Als het eenmaal is vastgehecht, begint het dier in zijn bizarre volwassen vorm te groeien. Het krijgt een bruine steel met gelige inhoud, die 5 tot 25 centimeter lang kan worden (uitzonderlijk meer dan een halve meter). Vanuit anatomisch oogpunt zou de steel vreemd genoeg een uitstulping van de kop zijn. De kop en de rest van het eendenmossellichaam zitten bovenaan, beschermd door een constructie van vijf driehoekige, grijsblauwe plaatjes van een paar centimeter. Uit het geheel steken dikwijls een twaalftal vangarmen die samen als een schepnetje alles wat eetbaar is uit het water filteren. De beweeglijke steel helpt de beestjes om zich te oriënteren en de voedselopname te vergemakkelijken.

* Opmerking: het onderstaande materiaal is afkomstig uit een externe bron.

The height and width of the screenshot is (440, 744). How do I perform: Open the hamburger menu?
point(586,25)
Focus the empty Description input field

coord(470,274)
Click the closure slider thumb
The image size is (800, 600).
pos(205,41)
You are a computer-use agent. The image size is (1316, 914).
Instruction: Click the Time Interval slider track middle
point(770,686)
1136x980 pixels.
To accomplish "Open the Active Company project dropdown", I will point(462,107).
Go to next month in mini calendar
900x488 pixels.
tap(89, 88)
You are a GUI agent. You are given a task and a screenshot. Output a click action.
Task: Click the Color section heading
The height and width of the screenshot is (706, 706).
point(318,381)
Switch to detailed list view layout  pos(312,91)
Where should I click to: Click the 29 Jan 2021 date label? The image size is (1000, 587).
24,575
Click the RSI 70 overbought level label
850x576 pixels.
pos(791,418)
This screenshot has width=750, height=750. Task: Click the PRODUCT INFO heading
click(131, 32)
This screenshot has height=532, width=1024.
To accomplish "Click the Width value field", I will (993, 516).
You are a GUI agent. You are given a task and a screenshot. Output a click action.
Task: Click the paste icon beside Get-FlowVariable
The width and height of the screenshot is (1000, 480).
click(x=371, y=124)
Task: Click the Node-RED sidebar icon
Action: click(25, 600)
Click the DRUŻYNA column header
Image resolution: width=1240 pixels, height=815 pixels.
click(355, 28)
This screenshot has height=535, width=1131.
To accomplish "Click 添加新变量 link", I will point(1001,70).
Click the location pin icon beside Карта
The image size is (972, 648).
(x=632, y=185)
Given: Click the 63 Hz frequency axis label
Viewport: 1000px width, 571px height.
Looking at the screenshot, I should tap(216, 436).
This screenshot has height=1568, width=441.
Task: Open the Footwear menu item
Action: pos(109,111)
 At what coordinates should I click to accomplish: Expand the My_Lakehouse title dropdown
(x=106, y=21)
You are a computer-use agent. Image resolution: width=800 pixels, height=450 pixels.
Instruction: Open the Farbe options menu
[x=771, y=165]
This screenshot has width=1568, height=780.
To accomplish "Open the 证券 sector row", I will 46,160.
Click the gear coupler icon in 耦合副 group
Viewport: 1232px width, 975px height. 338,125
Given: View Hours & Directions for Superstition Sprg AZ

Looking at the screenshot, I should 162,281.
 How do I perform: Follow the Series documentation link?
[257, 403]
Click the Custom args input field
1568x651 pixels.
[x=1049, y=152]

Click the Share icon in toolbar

In tegenstelling tot wat hun naam suggereert, zijn eendenmossels geen mossels. Het zijn kleine kreeftachtigen die verwant zijn aan de zeepokken: de witte blokjes op onze mossels en mosselbanken waarin ook kreeftjes leven. Doordat ze op hun vlot meegenomen kunnen worden over lange afstanden hebben ze een ruime verspreiding. Als ze per ongeluk ergens aanspoelen, sterven ze meteen.
Eendenmossels zijn geen mossels, maar kreeften, en hebben niets met eenden te maken.
Ondanks het feit dat ze zich geslachtelijk voortplanten, met een bevruchting dus, zijn eendenmossels hermafrodiet, tegelijk man en vrouw. Dat is nuttig in een context met een beperkt verplaatsingsvermogen. De diertjes hangen vast aan een substraat en kunnen dus niet actief op zoek naar een partner. In zo’n situatie helpt tweeslachtigheid. Een soortgenoot die je ontmoet, is dan gegarandeerd van het juiste geslacht. Er leven niet zelden kleine kolonies van eendenmossels op een substraat. De vrij zwemmende larven moeten enorm talrijk zijn om dat voor elkaar te krijgen. De dieren bevruchten dan hun buren en worden door buren bevrucht.
De ‘eenden’ uit de naamgeving hebben we te danken aan de beperkte biologische kennis en rijke verbeelding van onze voorouders. Ze zagen in de winter brand- en andere ganzen in hun omgeving, maar ze vonden nooit hun eieren of jongen – de ganzen broeden in het Hoge Noorden, maar dat wisten ze niet. Omdat de vangarmpjes van eendenmossels wat van een donspluimpje hebben, fantaseerden ze dat de ‘mossels’ jonge gansjes voortbrachten. Pas vanaf het einde van de 16e eeuw, nadat Nederlandse walvisjagers Spitsbergen en andere noordelijke eilanden ontdekt hadden en er broedende ganzen zagen, besefte men dat men fout zat. Maar de naam bleef bewaard.